Surrey Police uses Twitter to help catch car thieves

Surrey Police Twitter page
Image caption Twitter has been used to quickly appeal to the public for information

"A number of vehicles broken into. All parked in residential area in Byfleet. Any info?"

Surrey police have turned to Twitter in an attempt to cut car crime in the county by 'tweeting' every time a vehicle is broken into or stolen.

The force's 'Tweet Week' will run until 17 July.

Concerns have been raised the initiative could cause unnecessary worry, but officers have said if it proves successful the force may tweet every 999 call in future.

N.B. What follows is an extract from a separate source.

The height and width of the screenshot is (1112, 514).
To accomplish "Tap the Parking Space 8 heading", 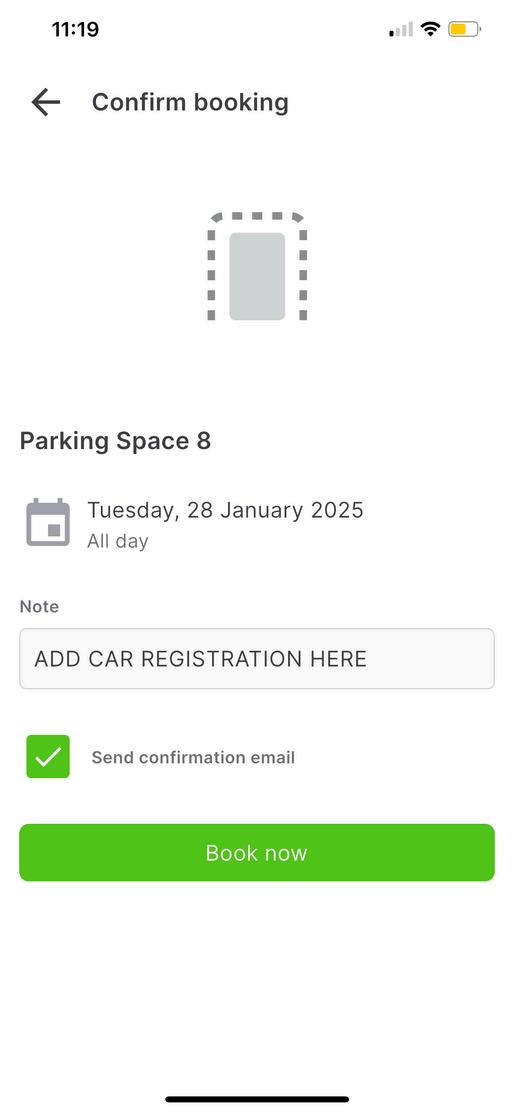I will tap(115, 441).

Ch Supt Gavin Stephens said car crime had fallen by 5.5% last year, but he hoped to reduce it still further.

"If you can get another couple thousand pairs of eyes looking out for a vehicle that may have been stolen, or telling their friends to not leave things on display, then that's going to help us even more," he said.

So far the tweets have included information about vehicles being broken into in Byfleet and Ashtead.

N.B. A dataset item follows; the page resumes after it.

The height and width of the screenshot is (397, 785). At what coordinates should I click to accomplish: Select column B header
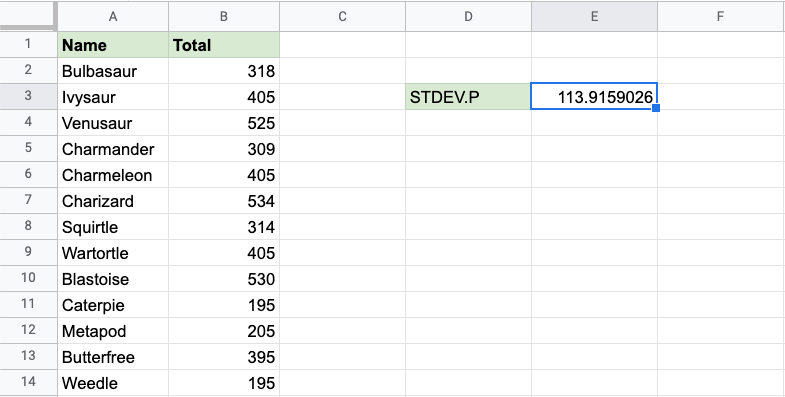(x=224, y=17)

Police also tweeted the theft of a van from Compton and its later discovery by a member of the public.

This interaction was praised by Twitter users.

'Easily prevented'

Bensaint posted: "I think it's a good idea. Shows scale and as long as you publish outcome/success stories then is a good idea."

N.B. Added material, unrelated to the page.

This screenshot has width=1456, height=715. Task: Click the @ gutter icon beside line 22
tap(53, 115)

But others voiced concerns. Crispinheath posted: "Do you think it could create fear because of it's scale?"

Mr Stephens said: "Much of this car crime can be prevented.

Image caption Staff at the police contact centre will tweet all vehicle crime in Surrey over the week

"Something like 2,200 bags and purses are stolen from cars each year. Something like 645 sat nav systems [are also stolen].

"Many of these are left on show and these are offences that can be easily prevented if people took sensible precautions.

"Tweet week will raise awareness for people so they can take these sensible precautions."

In October 2010, Greater Manchester Police tweeted all crimes over a 24-hour period.

Surrey Police indicated they may copy this initiative when an officer posted: "This is our first go at this! If it works, and the public like it, we may consider tweeting every 999 call."